From Thomas Mann Randolph
Belmont Jan. 28. 98
Th:M.R. to Th: Jefferson,
We had no mail last week from Richmond or Fredericksburg which lost us our weekly joy of reading your letter or knowing you are well. I rec’d. your present of Fauchet’s pamphlet which I read eagerly myself and communicated to our friends: I have not yet learnt the character it bears: I believe it myself to be just in all its statements & views, and I admire greatly the moderation with which it is written when I consider the mortifications the Author underwent while in the situation which gave him the information he shews.
The Gazette allso containing the proclamation of the Directory of determined hostility to England came at the same time. It was highly pleasant to me for if there is a matter which concerns me in the affairs of nations it is the humiliation of England. I feel yet the rapines and indignities of ‘82: I have seen the haughty air and base spirit of the government & have witnessed with contempt the groveling unmanly character it strives to inspire into the nation, and to diffuse abroad. All favors of this kind will be most gratefully rec’d. when you have not leisure to write.

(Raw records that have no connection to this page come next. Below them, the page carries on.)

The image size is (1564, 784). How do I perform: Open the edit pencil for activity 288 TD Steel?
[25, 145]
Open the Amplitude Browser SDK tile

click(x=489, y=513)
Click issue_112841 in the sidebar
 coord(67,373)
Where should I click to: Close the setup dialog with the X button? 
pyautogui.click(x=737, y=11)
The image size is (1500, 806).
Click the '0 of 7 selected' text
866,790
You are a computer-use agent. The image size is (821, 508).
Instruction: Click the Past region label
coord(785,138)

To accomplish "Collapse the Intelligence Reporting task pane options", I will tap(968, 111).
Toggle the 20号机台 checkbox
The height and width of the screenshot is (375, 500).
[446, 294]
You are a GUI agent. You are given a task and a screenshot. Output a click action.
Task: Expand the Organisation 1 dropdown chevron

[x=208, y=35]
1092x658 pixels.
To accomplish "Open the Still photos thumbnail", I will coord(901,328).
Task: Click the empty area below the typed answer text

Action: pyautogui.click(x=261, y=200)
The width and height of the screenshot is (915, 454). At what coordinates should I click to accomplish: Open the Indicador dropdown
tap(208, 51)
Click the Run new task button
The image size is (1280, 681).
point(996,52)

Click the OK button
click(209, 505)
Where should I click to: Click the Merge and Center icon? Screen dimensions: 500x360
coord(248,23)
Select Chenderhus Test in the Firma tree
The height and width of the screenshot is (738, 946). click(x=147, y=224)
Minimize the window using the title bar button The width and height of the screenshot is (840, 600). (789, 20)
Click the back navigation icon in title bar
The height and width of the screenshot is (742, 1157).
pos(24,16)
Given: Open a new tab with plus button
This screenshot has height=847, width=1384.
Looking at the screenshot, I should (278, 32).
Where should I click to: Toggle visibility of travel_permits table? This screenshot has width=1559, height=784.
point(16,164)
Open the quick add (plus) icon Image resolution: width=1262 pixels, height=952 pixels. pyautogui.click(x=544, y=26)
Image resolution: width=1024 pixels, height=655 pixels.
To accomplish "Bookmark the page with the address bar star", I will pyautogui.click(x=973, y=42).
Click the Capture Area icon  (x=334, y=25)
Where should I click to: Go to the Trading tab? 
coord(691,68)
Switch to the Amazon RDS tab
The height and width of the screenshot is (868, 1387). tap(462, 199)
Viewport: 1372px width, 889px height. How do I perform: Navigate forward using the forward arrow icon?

Martha and the children are as well today as they were on the 22d. Jefferson has had no shoes and no cold as yet—P. Carrs adopted son has been a fortnight with us and tho’ well complains daily that the water gets thro’ his shoes and flannel socks. We wished much for a spot of White soil to build on when we were chusing our situation: we did not know then the disadvantage of that kind in this neighbourhood: tis so retentive of moisture that our yard is mud to the ancles long after the red land has dried perfectly. There is another much more serious disadvantage in our situation here—the cellar after every rain is full of water—we have been obliged to dig a well in the middle of it and now draw off the water as it collects in that: I have great apprehension for the health of my family on this account: My own has suddenly begun to decline when I considered it as absolutely confirmed and had assumed all the habits of full vigor which indeed I felt.
Yours most affectionately
Th: M. Randolph
RC (MHi); on same sheet as Martha Jefferson Randolph to TJ, 22 Jan. 1798; addressed in Martha Jefferson Randolph’s hand: “Thomas Jefferson Vice President Philadelphia”; endorsed by TJ as received 6 Feb. 1798 and so recorded in SJL.
The 4 Jan. 1798 issue of the Philadelphia Gazette included a proclamation of the directory calling for the assemblage of troops along the coast of France under Napoleon Bonaparte’s command to be known as the “army of England.” In the same issue a “Gentleman in Havre” declared in a letter dated 6 Nov. 1797 that there was “now a project of an absolute Descent on England!” Another witness arriving from France reported “that the most active preparations were making to invade England, and that 150,000 men were to be employed in this undertaking.”